The bus write data path is shown in FIG. 28. The source of this data is the local processor on line 260. This data is buffered through buffer 266, and selected through multiplexer 267 out onto the bus. Address generation shown in FIG. 29 for a bus write transfer is originated from a bus write tag on line 311 which is selected through the multiplexer 305 out onto the bus.
Processor writes to the bus memory or I/O space will be single-word-buffered in the bus Write Buffer (CWB).

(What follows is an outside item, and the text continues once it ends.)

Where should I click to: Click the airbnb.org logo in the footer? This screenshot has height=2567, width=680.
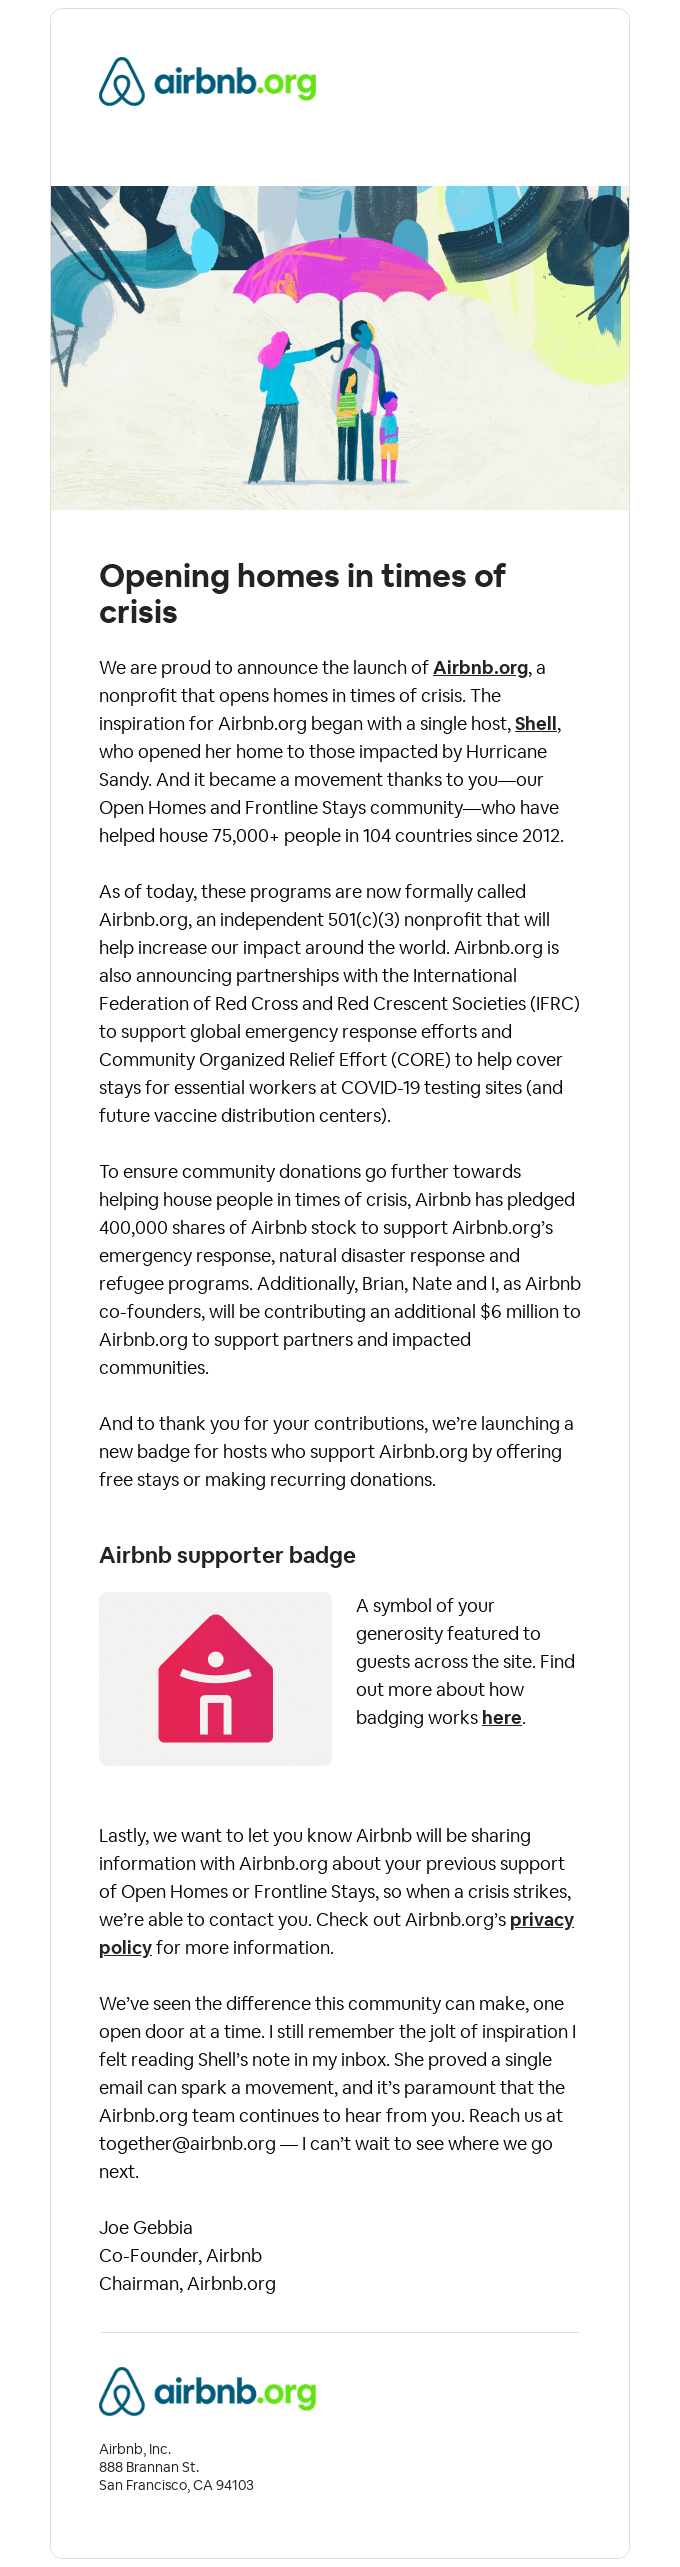click(208, 2392)
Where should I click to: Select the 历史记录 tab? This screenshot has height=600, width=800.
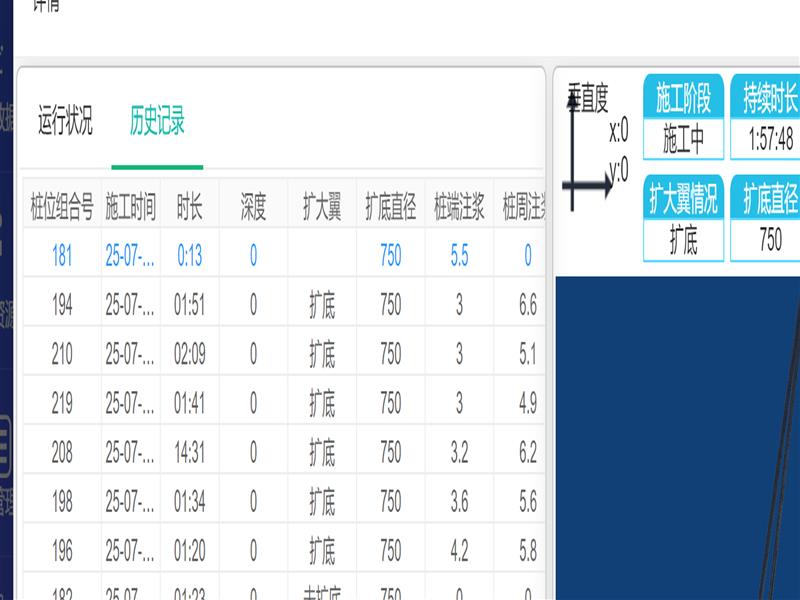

The write posting is non-blocking, so that the processor may continue execution as the CWB flushes.
The processor may post single-word writes to any address in the bus memory or I/O space:
processor performs write operation mapping to the bus space.
(initial access is zero-wait-state, i.e., two clocks).
data is held in CWB (Corebus Write Buffer) and address held in CWB Tag.
CWB controlling module requests a bus write operation.
wait for grant of bus Interface.
wait for arbitration win of bus.
perform write operation.
report failures only--through error interrupt OR trap mechanism general:
first write (hitting CWB) is non-blocking.
a second write to bus space before CWB flushes blocks processor until CWB flush completes.
error of first flush with no pending write results in an error interrupt.
error of first flush with second write pending results in trap of second write data cycle.
writes are full-word, single-word only.
bus address will be some translation of processor address.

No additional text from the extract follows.